Red Meat The other glaring distinction between the current versions of the AHEI and the HEI is consumption of red meat. The AHEI says it’s healthiest to cut out red meat altogether, and that as little as one and a half servings per day could put you in the highest risk category.
Sodium Despite perpetual headlines in the media about how sodium isn’t as bad as once thought, the Harvard team found that not to be the case. While no specific intake levels are listed on their criteria guideline, their findings suggest that sodium intake has a linear correlation with risk — those who consume the least decrease their health risk the most, while those who consume the most are at greatest risk.
Alcohol Alcohol is a hot-button issue when it comes to health studies. Again, the media often help fan the fire of controversy here. While numerous studies have found evidence that light to moderate alcohol consumption reduces cardiovascular risk and overall mortality rates, typical consumption levels for many Americans are well outside of that range.

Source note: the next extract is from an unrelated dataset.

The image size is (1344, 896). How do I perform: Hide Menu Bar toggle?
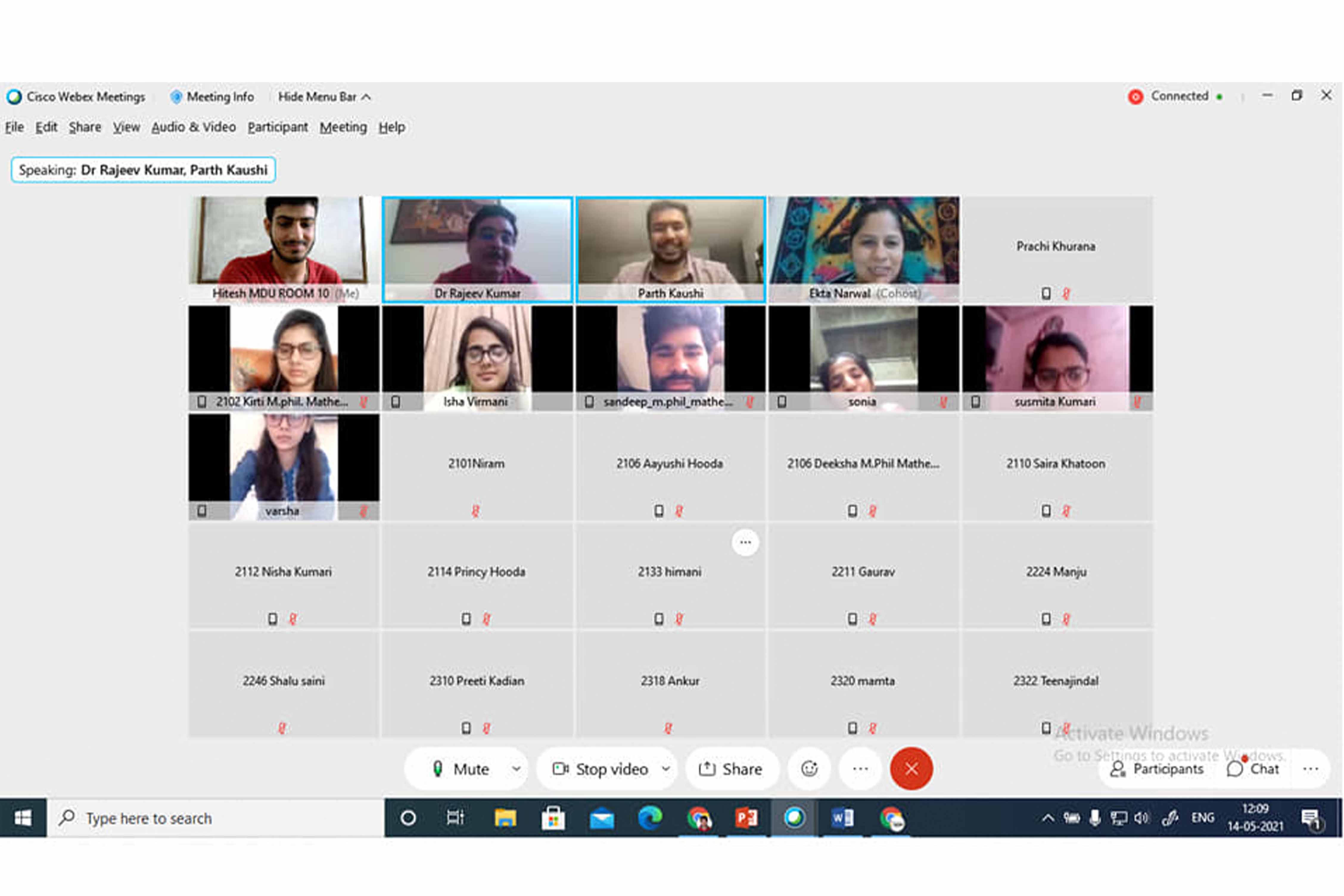pyautogui.click(x=323, y=97)
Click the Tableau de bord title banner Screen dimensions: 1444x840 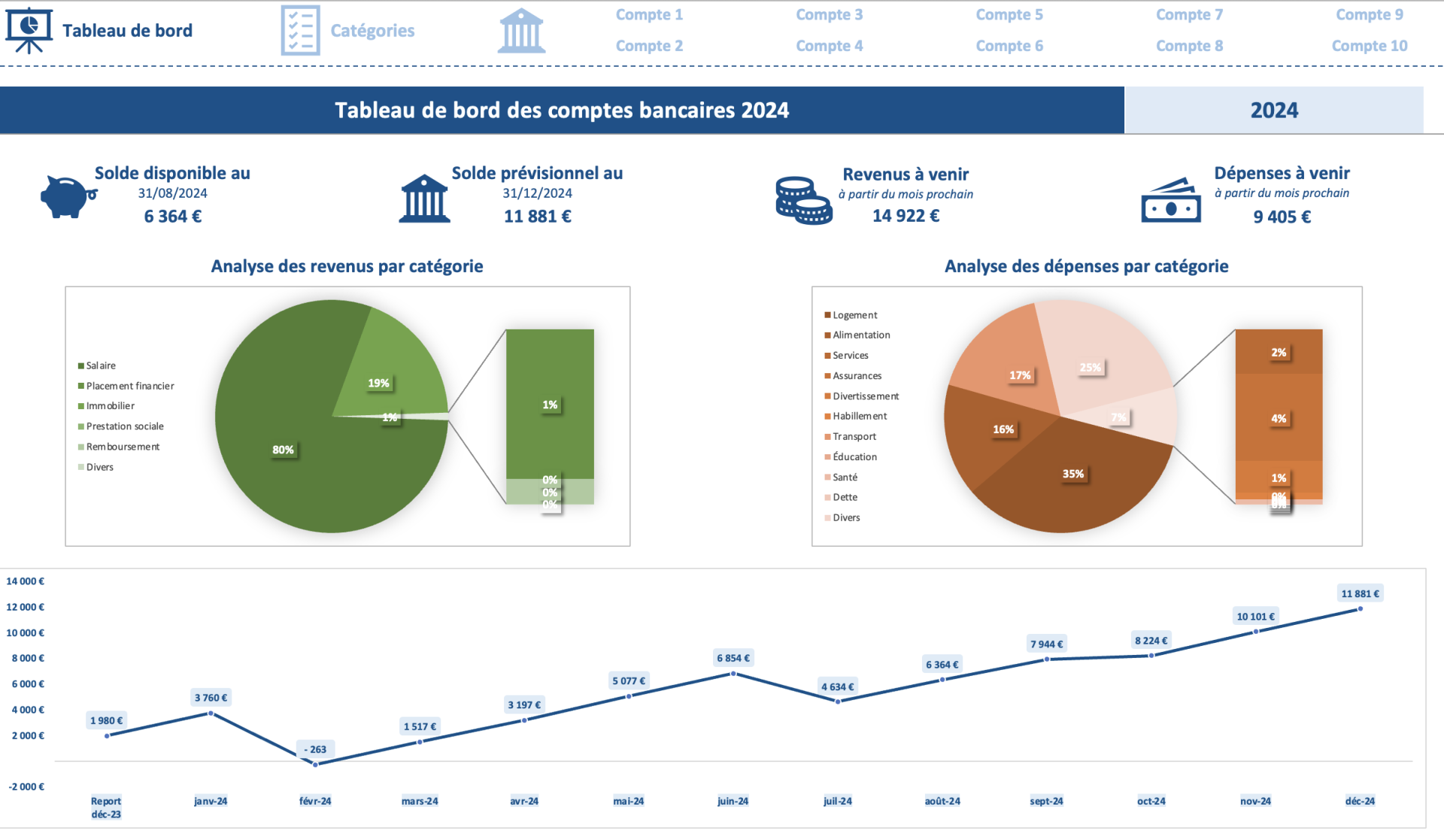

Specifically, optimal consumption for women is 0.5 – 1.5 ounces of alcohol per day, and for men that upper limit gets pushed to 2 ounces. That means after one 12-ounce beer, a 5-ounce glass of wine or a 2-ounce shot of spirits, you’re cut off.
It’s also important to note that any consumption of alcohol may be associated with greater risk for developing certain types of cancer. So it’s a good idea to talk with your doctor about whether it’s safe for you to consume alcoholic beverages.
Although the AHEI-2010 isn’t a snazzy, neatly wrapped diet, it does give us a great blueprint for how we can minimize health risks by increasing consumption of high-quality foods while decreasing our intake of low-quality foods.